At Meltwater Summit, I ran the Strategy Support Station. I sat down with 19 different individuals across 2 days. People who told me they want to get a seat at the table. People who said they were looking for a way to measure and demonstrate their impact to their leadership.
But when I talked about measuring perception and behavior change, their honest responses indicated the real problem.
"We don't want to be on the hook for driving business outcomes."
"Perception data is with marketing. That's not my job."
"Why are you talking to me about something Meltwater doesn't do?"
This isn't a practitioner problem. It's a leadership problem.
Somewhere along the way, the industry took an accidental turn and started measuring a myriad of things based on the metrics available. Driven by the expansion of digital communications and the data that comes along with it, it began to be all about the data that measure the communication.
But it’s not too late to correct it. Now that we have all this data, imagine if we started measuring the thing that matters, instead of the thing that happened.
Measuring the impact of comms means to focus on the purpose: changing perception (and, in turn, behavior).
When you do that, you start to build something that the top 10% of data-driven communicators already have.
Mastery. Autonomy. Purpose.
Mastery is being good at what you do, and you feeling confident in your own abilities.
Autonomy is you being given the space to set your own strategy, and the trust to make decisions.
Purpose is knowing that what you're doing is making the people around you successful — that you're contributing to something bigger than yourself.
There's one person who's the poster child of all three for me. And it's been an honor to work with her.
Reason no. 2: Gen.
Gen Brammall was a superstar long before I met her. She’d won awards and received industry accolades. Highly regarded by her colleagues. Respected by her peers.
But when she took the DDC Maturity Assessment, she scored 46 out of 100. Like about 250 other communicators who've taken it, she landed in Planner, which is level two out of four. Apparently, her use of data was proactive, not strategic.
Then I met her on Monday, May 19, 2025. And she talked about communications differently than anyone I'd worked with. She talked about consumer outcomes.

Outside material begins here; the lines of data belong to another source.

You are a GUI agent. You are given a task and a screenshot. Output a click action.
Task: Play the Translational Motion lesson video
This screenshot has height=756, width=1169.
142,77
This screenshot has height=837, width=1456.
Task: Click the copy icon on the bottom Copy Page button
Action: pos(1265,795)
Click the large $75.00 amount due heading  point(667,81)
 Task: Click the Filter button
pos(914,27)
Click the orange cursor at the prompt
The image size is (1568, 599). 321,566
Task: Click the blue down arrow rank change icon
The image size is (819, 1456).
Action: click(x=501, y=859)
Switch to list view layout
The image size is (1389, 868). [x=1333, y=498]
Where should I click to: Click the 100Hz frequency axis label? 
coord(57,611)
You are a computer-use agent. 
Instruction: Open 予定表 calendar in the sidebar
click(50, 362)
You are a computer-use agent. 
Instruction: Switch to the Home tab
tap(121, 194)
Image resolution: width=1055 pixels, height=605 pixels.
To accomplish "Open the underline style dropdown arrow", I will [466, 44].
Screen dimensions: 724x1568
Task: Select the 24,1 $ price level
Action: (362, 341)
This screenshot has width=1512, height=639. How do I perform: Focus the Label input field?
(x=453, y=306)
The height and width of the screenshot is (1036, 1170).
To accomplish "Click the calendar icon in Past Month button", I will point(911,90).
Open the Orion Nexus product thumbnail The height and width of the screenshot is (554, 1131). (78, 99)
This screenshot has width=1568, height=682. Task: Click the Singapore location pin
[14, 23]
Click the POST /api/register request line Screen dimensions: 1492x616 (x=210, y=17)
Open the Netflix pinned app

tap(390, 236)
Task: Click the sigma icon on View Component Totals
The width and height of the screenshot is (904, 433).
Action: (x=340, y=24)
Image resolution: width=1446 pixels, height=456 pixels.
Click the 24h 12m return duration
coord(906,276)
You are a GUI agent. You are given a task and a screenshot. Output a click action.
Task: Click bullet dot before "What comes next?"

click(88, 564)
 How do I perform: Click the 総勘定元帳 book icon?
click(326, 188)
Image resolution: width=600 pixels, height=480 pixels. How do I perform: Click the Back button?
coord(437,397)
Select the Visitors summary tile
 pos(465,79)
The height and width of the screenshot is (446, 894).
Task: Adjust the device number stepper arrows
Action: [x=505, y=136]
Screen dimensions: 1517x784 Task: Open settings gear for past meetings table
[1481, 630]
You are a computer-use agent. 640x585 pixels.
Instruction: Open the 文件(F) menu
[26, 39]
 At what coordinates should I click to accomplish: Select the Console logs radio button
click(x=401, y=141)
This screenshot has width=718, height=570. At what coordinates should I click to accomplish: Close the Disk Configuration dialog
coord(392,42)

Behavior change. Sales.
Yet she scored 46.
Turns out she was already brilliant. She just didn't fully understand what it was she was doing, or how different it was.
So we worked closely. We collaborated on projects. And in the process, she started to better understand the frameworks she'd been using without knowing it.
Her confidence grew. She started documenting her strategy differently. She started to inspire others.
We launched a podcast together with Stephanie Lerdall. Instead of asking great questions, Gen and Steph were also the ones whose brains were being picked. Their confidence grew. They put new ideas into action. They built stronger strategies. They got more autonomy. And they started inspiring other people. Purpose.
On Wednesday at Meltwater Summit, I watched Gen deliver a 30-minute keynote on how she uses data. There was one moment where my eyes welled up. I was sitting in the front to support her — to be right there. But then I turned around and saw the crowd. Hanging on every word. Phones out, taking pictures of her frameworks.

Gen is a charismatic speaker. A caring leader. A confident, smart, strong woman. She inspires a lot of people.
To me, her story is the one I want to recreate a thousand times over. She had all the right ingredients. She just needed a nudge to put it together — and the confidence to share it with the world.
Mastery. Autonomy. Purpose.
So those are my two reasons.
The industry isn't broken forever. Gen's story is one of many that prove it.
If you want what she has, three things help:
You need to know where you're starting from. That's why we built the DDC Maturity Assessment.
You need guidance on how to get there. That's why we built the DDC Playbook.
And you need to know where you're going. That's why we teach the North Star.